The shoal, or shallow, is located approximately 60 km north of Gotland and 20 km north of Gotska Sandön. The shallow, which measures 6 km at its longest points in the northeast and southwest, consists mainly of sand and boulders. The depth ranges from 1 to 5 m. Kopparstenarna is the northernmost part of a terminal moraine that extends via Gotska Sandön down to the shoal Salvorev, near Fårö. Since 1987, Kopparstenarna has been part of the Salvorev-Kopparstenarna Nature Reserve.

===Name===

Kopparstenarna takes its name from a shipwreck that occurred there in the 17th century, when a ship was sunk. It was loaded with metal cannons, and copper wire intended for leather cannons.

===Dreaded shoal===

The Kopparstenarna shallow used to be a dreaded shoal. In 1858–59, two lighthouses were built on Gotska Sandön to warn sailors of the treacherous rocks hiding just under the surface.

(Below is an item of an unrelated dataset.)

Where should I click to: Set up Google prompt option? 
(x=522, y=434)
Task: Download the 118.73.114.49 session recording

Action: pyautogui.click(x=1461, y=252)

Thanks to the lighthouses, more merchant ships now dared to sail west of Gotland, which also saved time.

===Lightships===

From 1883 to 1915, six different lightships were stationed at Kopparstenarna. Since 1915, the area has been marked by light buoys.

===Future skerry===

The Kopparstenarna shallow lie on the outer edge of Sweden’s territorial waters. If the tectonic uplift continues, the Kopparstenarna shallow will break through the water’s surface in a few hundred years and form a skerry. If the territorial waters boundary then extends 12 nautical miles from the Kopparstenarna shallow, a contiguous stretch of territorial waters will be created between Gotland and the Swedish mainland.